Marianne Bachmeier iki büyük çocuğunu evlatlık veren ve maddi problemlerle boğuşan bir anneydi. 7 yaşındaki kızı Anna ile yaşıyordu.
Trajik olayın yaşandığı gün, 7 yaşındaki küçük kız annesi ile tartışmış ve okulu asmıştı. Etrafınca sevinçli ve konuşkan bir çocuk olarak bilinen Anna, 35 yaşındaki kasap komşuları Klaus Grabowski’nin yanında almıştı. Grabowski ise daha evvel çocuk istismarından karar giyen bir sabıkalıydı.
Anna’nın cansız vücudu bir müddet sonra bir ırmak kıyısında karton kutu içerisinde bulundu. Müfettişler daha sonra Grabowski’nin Anna’yı külotlu çorapla boğmadan evvel saatlerce konutunda tuttuğunu öğrendi.
Nişanlısının ihbarıyla yakalanan Grabowski sorgu sırasında Anna’yı öldürdüğünü itiraf etse de ona cinsel akında bulunmadığında ısrar ediyordu. Katil, küçük kızı kendisine şantaj yapmaya çalıştıktan sonra boğduğunu tez etti. Grabowski’ye nazaran, Anna onu baştan çıkarmaya çalıştı ve annesine, şayet parasını vermezse kendisini taciz ettiğini söylemekle tehdit etti.

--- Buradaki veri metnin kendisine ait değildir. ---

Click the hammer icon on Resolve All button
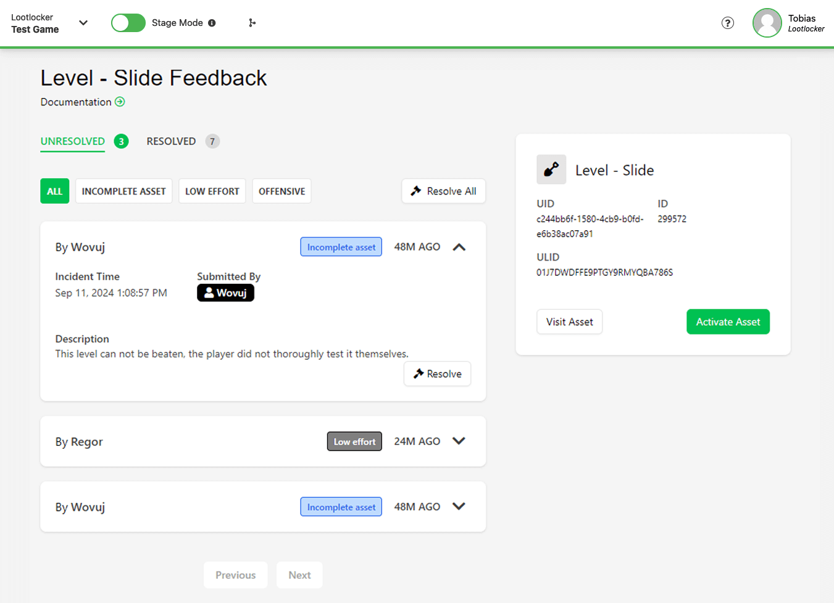Screen dimensions: 834x603 pos(416,191)
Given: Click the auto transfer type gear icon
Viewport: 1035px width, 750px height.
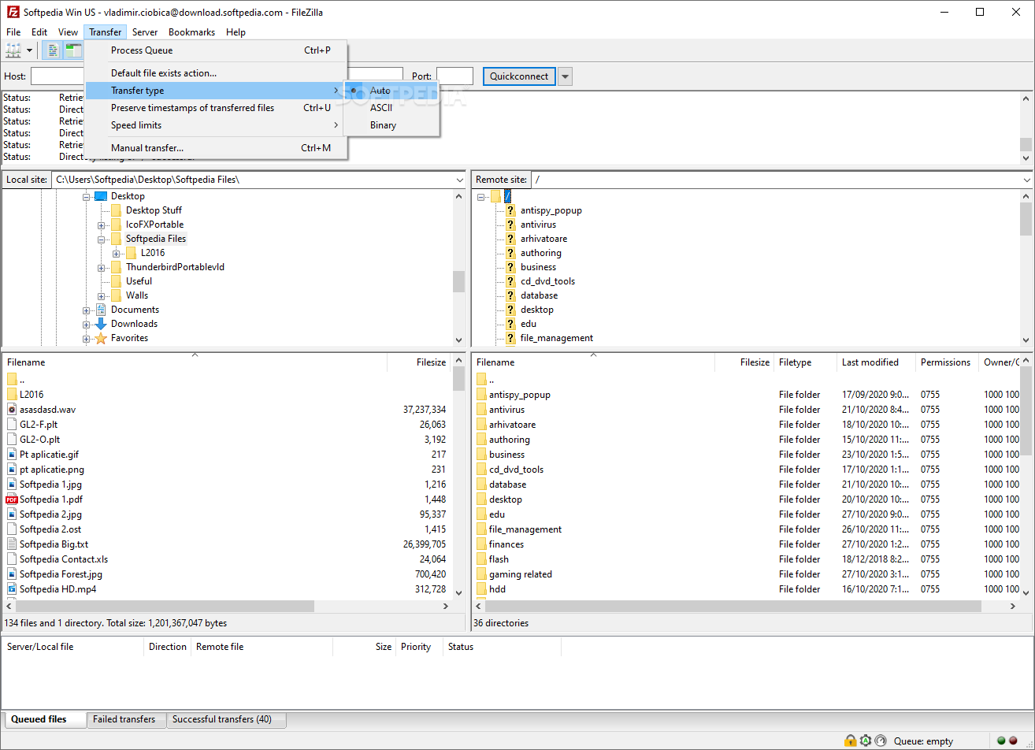Looking at the screenshot, I should [x=866, y=741].
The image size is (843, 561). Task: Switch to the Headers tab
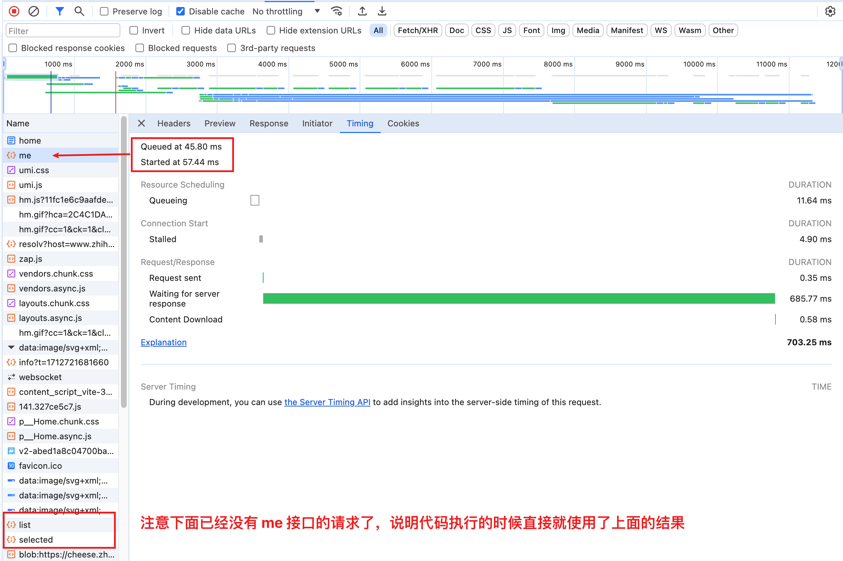[174, 123]
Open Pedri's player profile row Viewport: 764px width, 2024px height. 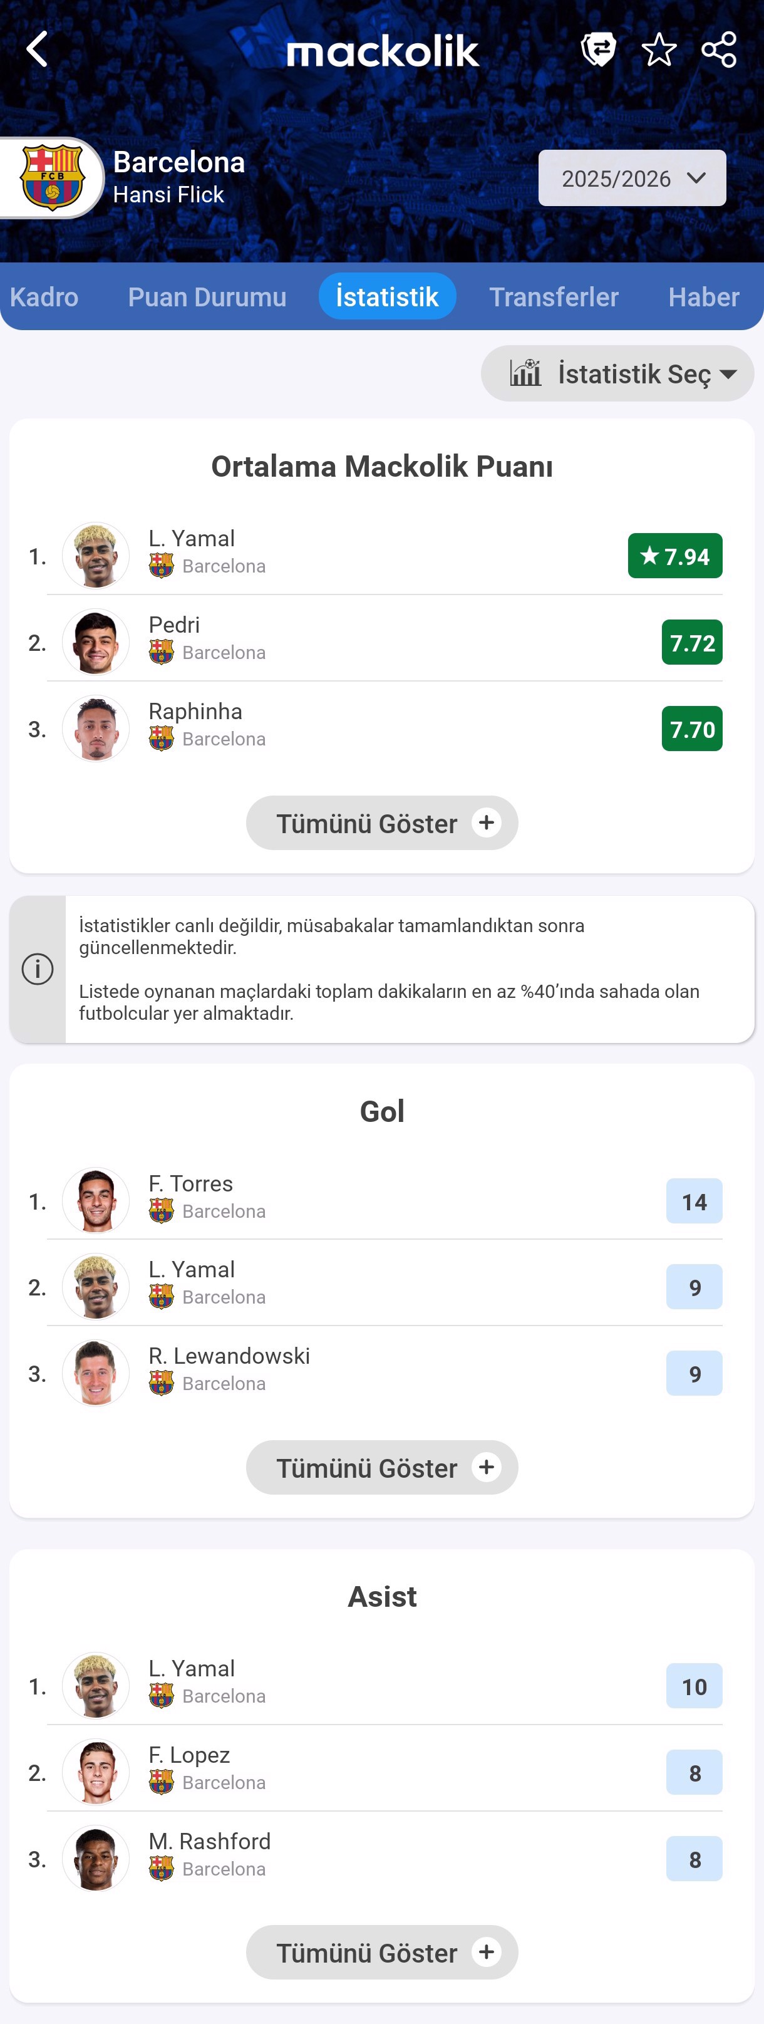coord(377,642)
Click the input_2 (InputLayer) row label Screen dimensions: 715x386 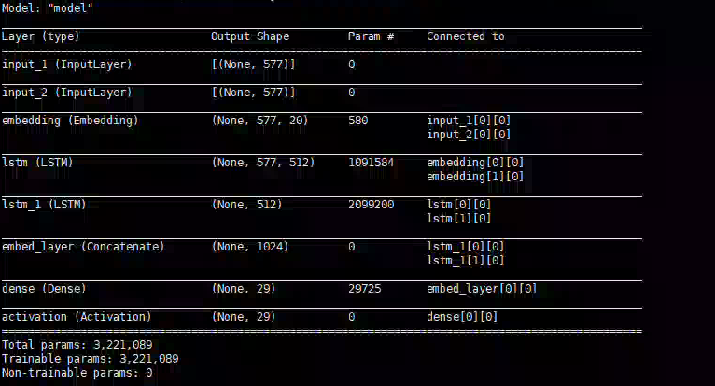pyautogui.click(x=67, y=93)
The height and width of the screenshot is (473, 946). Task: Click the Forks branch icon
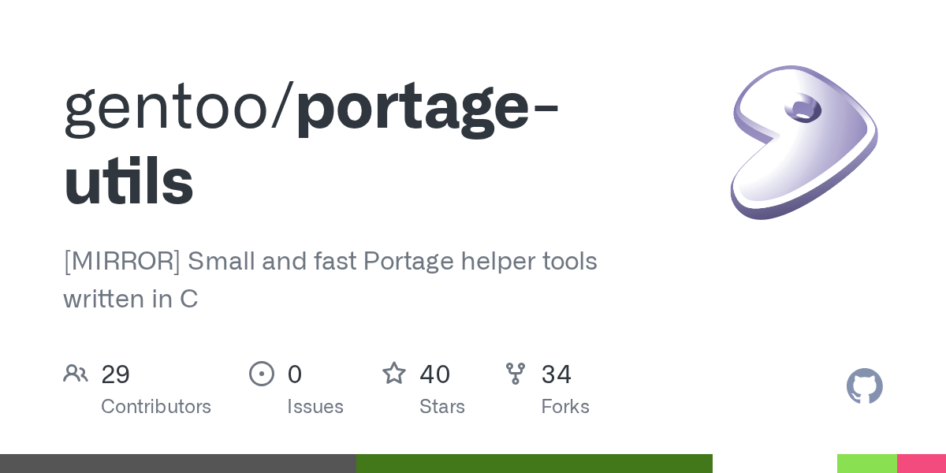tap(516, 374)
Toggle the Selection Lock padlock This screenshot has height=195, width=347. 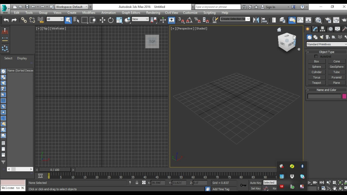[x=137, y=183]

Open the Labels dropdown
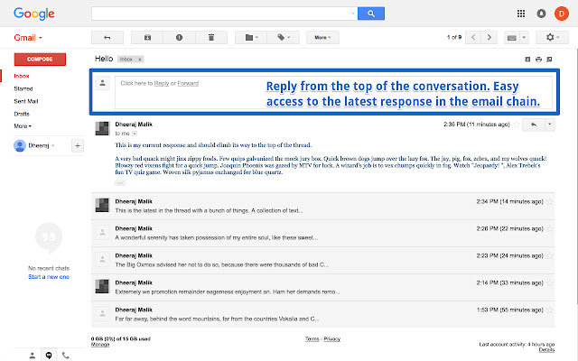285,38
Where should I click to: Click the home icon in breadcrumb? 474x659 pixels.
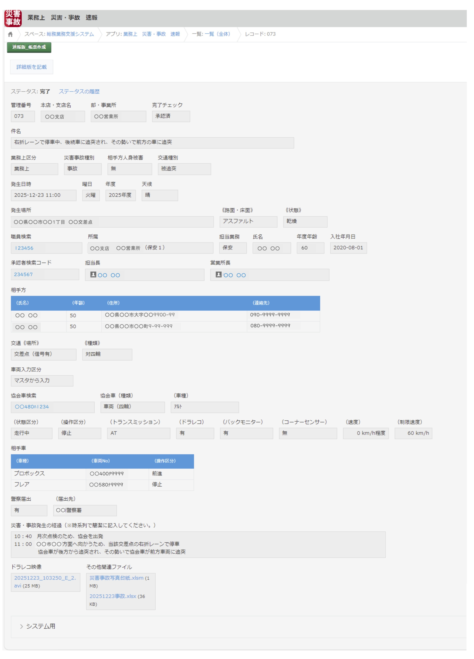(10, 34)
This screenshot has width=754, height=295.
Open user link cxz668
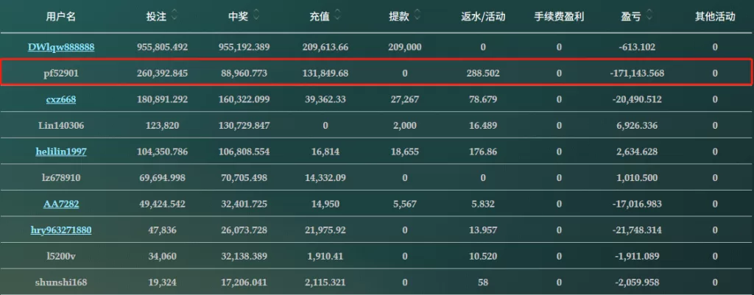(x=61, y=99)
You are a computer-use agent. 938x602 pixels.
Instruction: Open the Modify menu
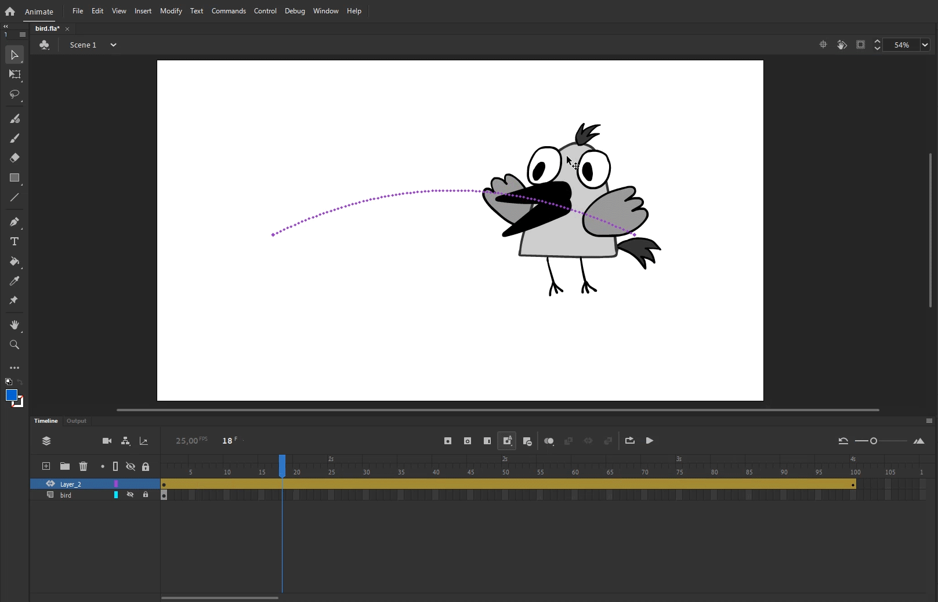coord(171,11)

Halihazırda kızının öldürülmesinin hıncını üstünde taşıyan Marianne Bachmeier, katilin bu öyküsü sonrası küplere bindi. Bir yıl sonra yani Klaus mahkemeye çıktığında aklında intikamdan öteki bir şey olmayacaktı. Malum dava geldiğinde Grabowski’nin yeni savunmaları da vardı. 1981’de Lübeck bölge mahkemesinde görülen davada Klaus, kabahati sırf hormonal dengesizlikler nedeniyle işlediğini, evvelki yıllarda cürümlerinden ötürü istekli olarak hadım edildiğini savundu.
Duruşmanın üçüncü gününe geldiğimizde artık dayanamayacak hale gelen Bachmeier, çantasından çıkardığı 22 kalibrelik Beretta tabancısıyla katile mahkeme salonunun ortasında sekiz el ateş etti. Bu mermilerden altısı direkt Grabowski’ye isabet etti ve mahkeme salonunun yerinde bir kan havuzu oluşturdu.
Bachmeier’in teze nazaran, “Kızımı öldürdü… Yüzünden vurmak istedim fakat sırtından vurdum… Umarım ölmüştür.” İki polis memuru da, Bachmeier’in Grabowski’yi vurduktan sonra “domuz” dediğini duyduğunu argüman etti. Onlarca görgü şahidi ve kendi sözlerinden sonra Bachmeier tutuklandı.
Nihayetinde mahkemeler, 1983 yılında Bachmeier’i hatalı buldu. Bachmeier, taammüden adam öldürmek cürmünden altı yıl mahpus cezasına çarptırıldı. Bunun üçte ikisini yattı.
Mahpustan çıktığı 1985’te evlenen Bachmeier, 1988 yılında Nijerya’ya taşındı. 1990’da boşandıktan sonra Sicilya’nın başşehri Palermo’da bir bakımevine yerleşti. Hayatı uğraş ve acıyla geçen şanssız anne pankreas kanserinden ötürü 1996’da hayata gözlerini yumdu.